Resources mentioned in this episode:

A Big Mistake Educators Make When Building Math Fluency video training

Putting Essential Understanding of Addition and Subtraction into Practice in PreK-Grade 2 By Janet H. Caldwell, Beth Kobett, and Karen Karp; Karen Karp, Volume Editor; Barbara J. Dougherty, Series Editor, Putting Essential Understanding into Practice Series

Welcome fellow Recovering Traditionalists to Episode 114.  Today we are taking a look at some Misconceptions About Developing Fact Fluency.

Recently I did a video over on my vlog about A Big Mistake Educators Make When Building Math Fluency.  The mistake is that we directly teach students strategies.

Then I was looking through the book Putting Essential Understanding of Addition and Subtraction into Practice in PreK-Grade 2, I came across a section that described a lot of what I was trying to convey in my video just in a different way.

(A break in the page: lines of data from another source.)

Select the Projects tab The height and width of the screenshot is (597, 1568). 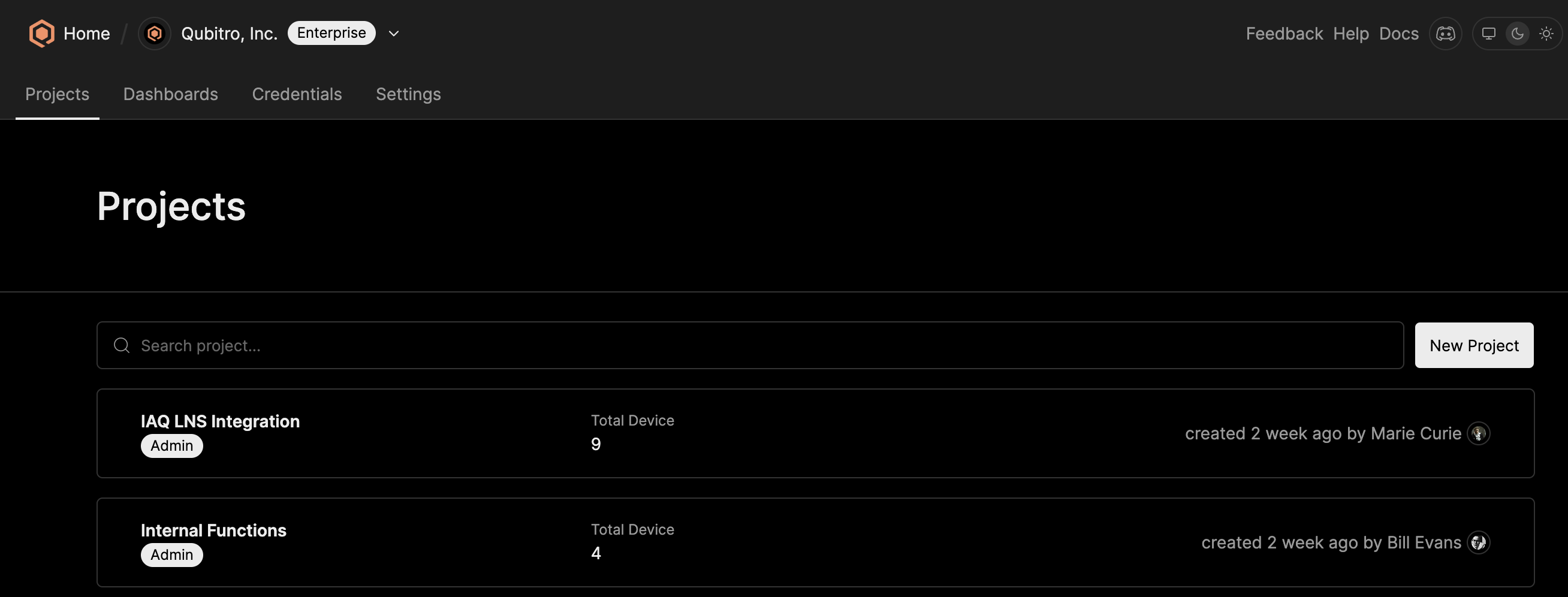click(x=57, y=94)
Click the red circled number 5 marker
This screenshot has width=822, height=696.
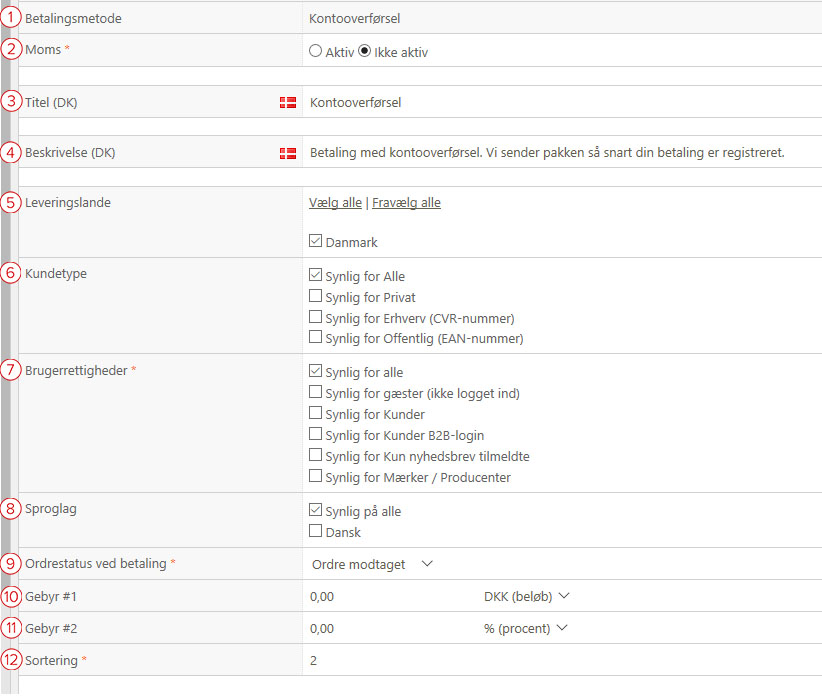(x=10, y=203)
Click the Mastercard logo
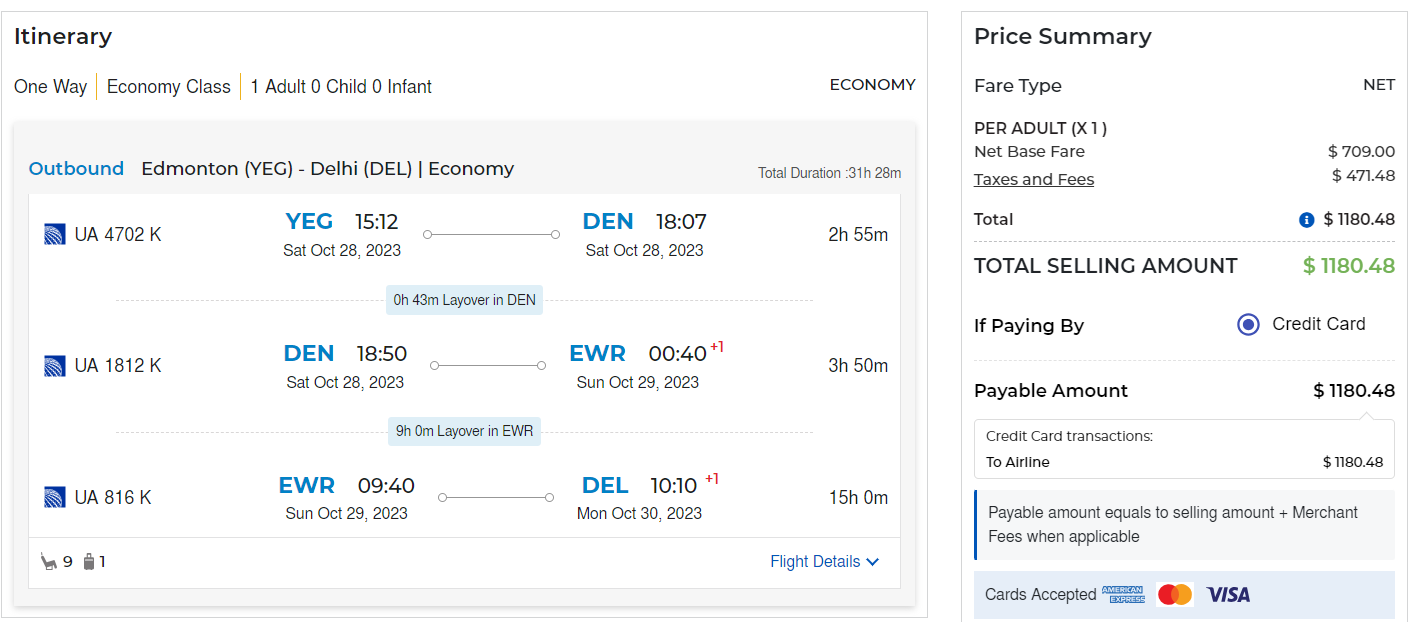This screenshot has height=622, width=1425. click(1175, 595)
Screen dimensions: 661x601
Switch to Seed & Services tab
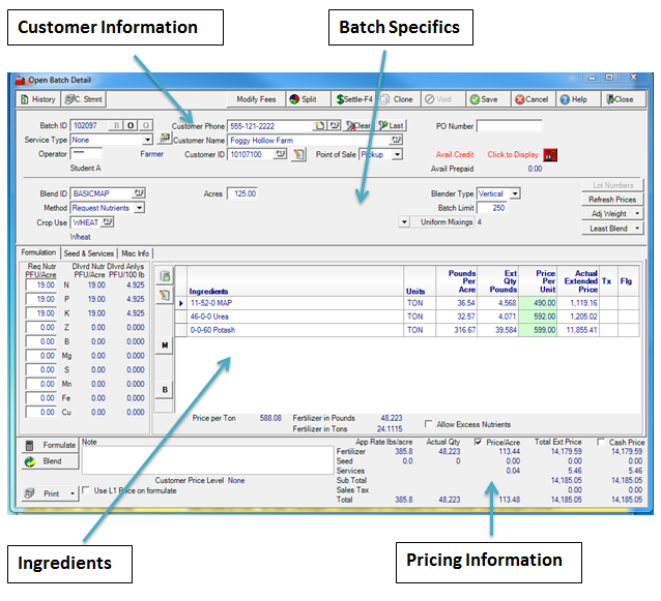(x=89, y=254)
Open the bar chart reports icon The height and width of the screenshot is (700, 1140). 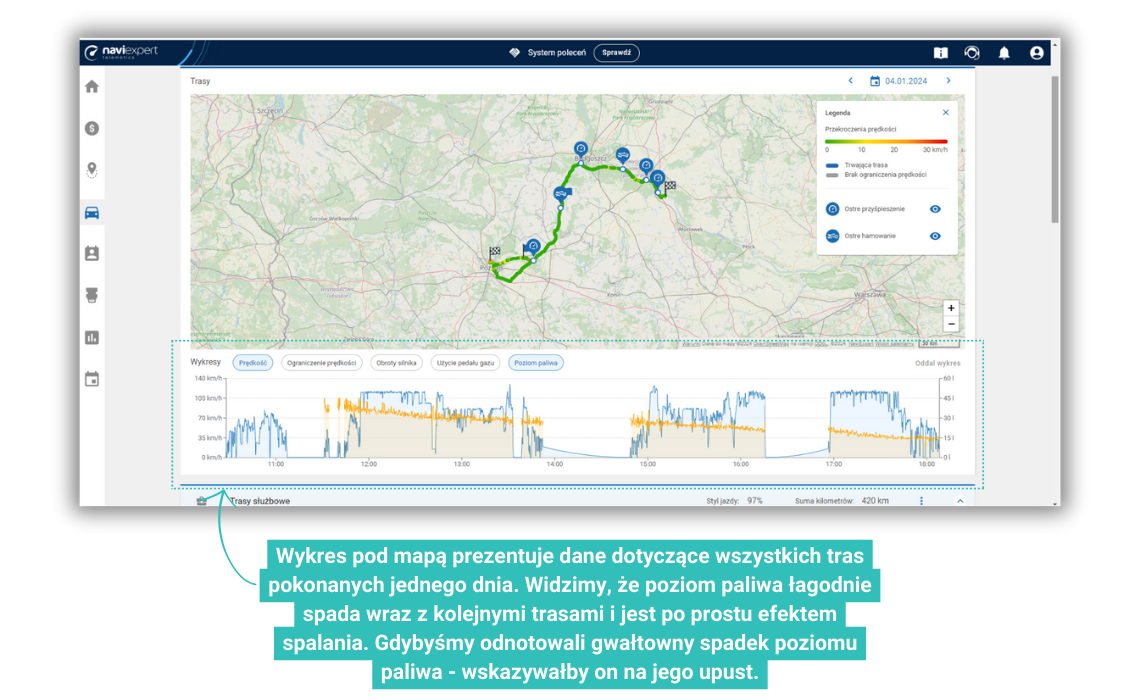pos(92,337)
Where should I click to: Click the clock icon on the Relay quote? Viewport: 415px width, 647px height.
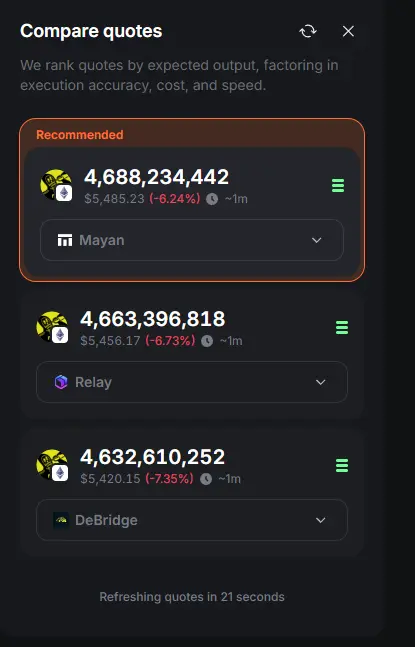pos(207,341)
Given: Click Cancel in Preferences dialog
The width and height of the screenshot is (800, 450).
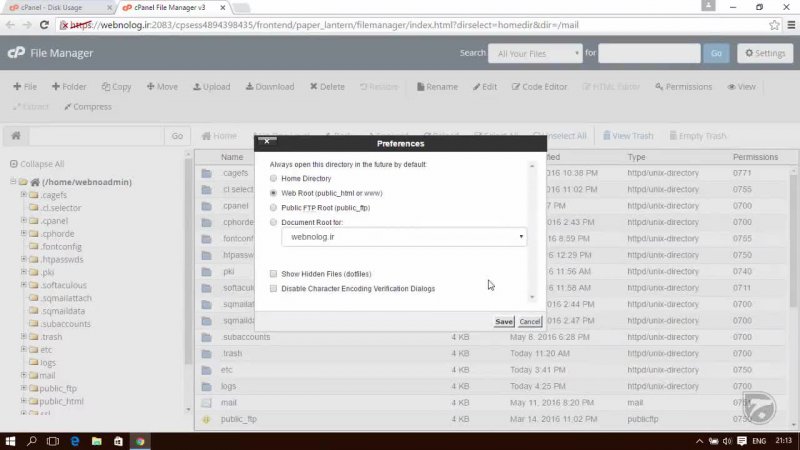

Now, I know this is from a PreK-Grade 2 book, but if you are an upper elementary teacher, as I read this section, think about how this applies to your situation.  Are you teaching multiplication or division in this same way??

On page 77 it says:

“When students are exposed to all the common basic fact strategies in rapid succession, without opportunities to apply or make sense of them, they often become confused about how or when to apply a particular strategy, and instead they resort to a ‘count all’ strategy.  For example, students often develop misconceptions about the use of the ‘count on’ strategy, which is best reserved for those facts that include an addend of 1,2, or 3.  Yet, students frequently apply this strategy to find any fact, even when using it is a laborious and time-consuming process.  For instance, they may use it in determining the sum 8 + 9, counting on 9 more from 8.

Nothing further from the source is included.